As we can see, a well-designed incentive system can ensure the same level of data availability as blobs. The only real advantage blobs have over Swarm is that Ethereum itself guarantees data availability.
But the key question remains: do we actually need this guarantee?
In optimistic rollups, the data availability (DA) challenge mechanism can be introduced alongside fraud proofs to address data loss risks.
If, despite the guarantees mentioned earlier, a portion of the data becomes unavailable on Swarm, a DA challenge can be initiated. The storage node responsible for the missing data must then respond by providing the requested chunk via calldata. If it fails to do so, the rollup is rolled back, just like in the case of a fraud-proof.
This mechanism ensures full validation of the state root without requiring blobs.
For optimistic rollups like Optimism, blobs are unnecessary.
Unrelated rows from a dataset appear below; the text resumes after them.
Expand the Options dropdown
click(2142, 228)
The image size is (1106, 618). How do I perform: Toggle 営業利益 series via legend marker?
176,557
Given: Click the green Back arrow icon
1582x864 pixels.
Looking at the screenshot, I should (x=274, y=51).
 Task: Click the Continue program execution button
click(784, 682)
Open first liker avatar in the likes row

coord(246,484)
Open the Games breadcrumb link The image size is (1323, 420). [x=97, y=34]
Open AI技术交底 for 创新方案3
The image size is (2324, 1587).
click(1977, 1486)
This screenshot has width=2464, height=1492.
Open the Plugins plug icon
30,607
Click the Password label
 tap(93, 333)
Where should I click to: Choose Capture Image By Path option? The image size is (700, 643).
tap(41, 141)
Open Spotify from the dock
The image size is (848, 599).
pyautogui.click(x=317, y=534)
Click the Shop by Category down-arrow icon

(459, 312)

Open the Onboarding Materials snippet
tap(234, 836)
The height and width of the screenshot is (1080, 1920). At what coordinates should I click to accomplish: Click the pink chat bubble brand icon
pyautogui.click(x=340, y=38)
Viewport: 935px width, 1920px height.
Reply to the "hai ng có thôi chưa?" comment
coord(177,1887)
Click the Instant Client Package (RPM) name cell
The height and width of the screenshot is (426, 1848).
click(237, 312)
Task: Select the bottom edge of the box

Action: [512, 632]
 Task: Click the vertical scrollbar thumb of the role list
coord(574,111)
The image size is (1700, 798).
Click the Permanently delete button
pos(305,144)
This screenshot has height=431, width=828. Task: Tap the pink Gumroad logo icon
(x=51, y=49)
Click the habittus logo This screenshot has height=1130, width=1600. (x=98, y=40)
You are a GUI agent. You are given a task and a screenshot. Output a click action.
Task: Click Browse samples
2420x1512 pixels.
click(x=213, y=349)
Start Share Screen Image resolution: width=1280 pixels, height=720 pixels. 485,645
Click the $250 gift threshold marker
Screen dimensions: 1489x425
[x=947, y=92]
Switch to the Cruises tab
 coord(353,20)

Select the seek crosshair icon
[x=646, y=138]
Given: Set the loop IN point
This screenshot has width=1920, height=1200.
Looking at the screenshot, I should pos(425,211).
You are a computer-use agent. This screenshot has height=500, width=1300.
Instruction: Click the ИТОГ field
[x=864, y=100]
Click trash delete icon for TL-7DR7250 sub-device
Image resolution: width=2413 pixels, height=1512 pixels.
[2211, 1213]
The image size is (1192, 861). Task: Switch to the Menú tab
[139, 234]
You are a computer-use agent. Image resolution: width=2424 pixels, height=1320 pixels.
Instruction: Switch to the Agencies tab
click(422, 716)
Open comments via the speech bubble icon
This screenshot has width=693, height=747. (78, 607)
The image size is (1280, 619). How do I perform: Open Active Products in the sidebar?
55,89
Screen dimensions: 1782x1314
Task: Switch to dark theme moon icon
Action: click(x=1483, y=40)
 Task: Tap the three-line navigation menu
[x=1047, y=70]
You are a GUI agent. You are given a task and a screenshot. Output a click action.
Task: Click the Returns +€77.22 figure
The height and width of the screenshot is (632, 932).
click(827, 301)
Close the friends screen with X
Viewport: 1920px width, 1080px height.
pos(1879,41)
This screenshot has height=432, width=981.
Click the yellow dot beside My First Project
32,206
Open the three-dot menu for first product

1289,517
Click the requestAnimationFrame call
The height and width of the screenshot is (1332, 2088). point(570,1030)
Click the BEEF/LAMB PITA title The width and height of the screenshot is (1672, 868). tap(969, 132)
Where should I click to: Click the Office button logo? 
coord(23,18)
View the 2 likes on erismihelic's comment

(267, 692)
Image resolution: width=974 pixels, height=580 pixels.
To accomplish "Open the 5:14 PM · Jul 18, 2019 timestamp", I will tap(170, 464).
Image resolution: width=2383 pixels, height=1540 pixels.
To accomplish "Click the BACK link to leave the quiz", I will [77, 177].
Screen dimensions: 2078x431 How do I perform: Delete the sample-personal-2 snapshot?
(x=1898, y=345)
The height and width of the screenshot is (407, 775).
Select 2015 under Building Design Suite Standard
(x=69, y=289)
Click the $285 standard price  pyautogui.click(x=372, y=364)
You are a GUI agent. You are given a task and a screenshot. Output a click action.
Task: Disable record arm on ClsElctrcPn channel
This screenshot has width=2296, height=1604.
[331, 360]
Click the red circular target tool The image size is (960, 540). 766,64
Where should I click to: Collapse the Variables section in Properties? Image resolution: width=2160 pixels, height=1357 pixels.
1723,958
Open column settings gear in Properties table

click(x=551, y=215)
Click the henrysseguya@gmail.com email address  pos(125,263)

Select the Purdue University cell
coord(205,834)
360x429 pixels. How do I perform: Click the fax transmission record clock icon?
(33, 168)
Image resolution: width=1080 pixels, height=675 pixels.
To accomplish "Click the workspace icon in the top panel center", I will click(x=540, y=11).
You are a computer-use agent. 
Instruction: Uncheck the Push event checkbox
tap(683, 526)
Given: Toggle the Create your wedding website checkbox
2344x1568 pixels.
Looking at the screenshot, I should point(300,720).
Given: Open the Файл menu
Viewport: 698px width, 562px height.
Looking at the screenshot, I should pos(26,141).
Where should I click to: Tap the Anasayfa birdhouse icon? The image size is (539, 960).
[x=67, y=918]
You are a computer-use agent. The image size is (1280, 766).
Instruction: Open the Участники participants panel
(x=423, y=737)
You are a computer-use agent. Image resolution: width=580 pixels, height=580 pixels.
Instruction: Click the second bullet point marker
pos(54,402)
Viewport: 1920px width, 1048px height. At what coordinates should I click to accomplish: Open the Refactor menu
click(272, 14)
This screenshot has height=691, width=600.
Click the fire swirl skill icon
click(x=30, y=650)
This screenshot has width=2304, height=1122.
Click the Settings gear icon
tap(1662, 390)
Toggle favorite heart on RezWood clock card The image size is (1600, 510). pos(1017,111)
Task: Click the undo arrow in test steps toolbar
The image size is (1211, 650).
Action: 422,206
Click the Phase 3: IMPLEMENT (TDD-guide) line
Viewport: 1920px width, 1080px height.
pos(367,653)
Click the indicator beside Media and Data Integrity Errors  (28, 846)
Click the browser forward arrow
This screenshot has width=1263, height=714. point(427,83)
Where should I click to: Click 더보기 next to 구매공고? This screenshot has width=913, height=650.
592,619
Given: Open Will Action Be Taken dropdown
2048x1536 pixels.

Storing transaction data on Swarm is much cheaper and more efficient than using blobs.
In zk-Rollups, the key requirement is proving that the blob commitment (a special hash) corresponds to the correct transactions.
Here, KZG commitments are more suitable than Merkle roots based on SHA-256, as used in Swarm. This is because SHA-based hashes are computationally expensive to include in zero-knowledge proof generation.
Fortunately, Swarm’s Single Owner Chunk (SOC) solution allows defining custom chunk types while keeping them within the same address space. This is the same approach used for erasure coding to generate dispersed replicas in cases where the scope contains only a single chunk.
Thus, we could define chunks whose addresses are derived from KZG commitments, or retain the Binary Merkle Tree structure but replace SHA-256 with a zk-friendly hash function, such as Poseidon.
With these modifications, Swarm’s data availability mechanisms would continue to function seamlessly, while also becoming more zk-Rollup friendly. Swarm is a low-cost, highly adaptable general-purpose storage solution that also provides a reliable method for archiving transaction data.
An additional advantage of Swarm is that, beyond data storage, it also incentivizes data transfer—a crucial aspect that Ethereum itself currently lacks any built-in mechanism for.
Conclusion: Are Blobs a Step in the Wrong Direction?
Based on the above, I believe that introducing blobs is a fundamentally flawed approach. It’s essentially a hack—a makeshift temporary storage layer bolted onto the blockchain. However, this is unnecessary, as existing solutions already effectively address the problem.
Even the term “sidecar” highlights that blobs are not an organic part of the system—they have simply been tacked onto blocks rather than integrated into Ethereum’s architecture. The movement of blob data also places an unnecessary burden on the network. A blockchain should not be responsible for the temporary storage of large data packages.
Ethereum should stay a Blockchain—storage should be handled by storage engines.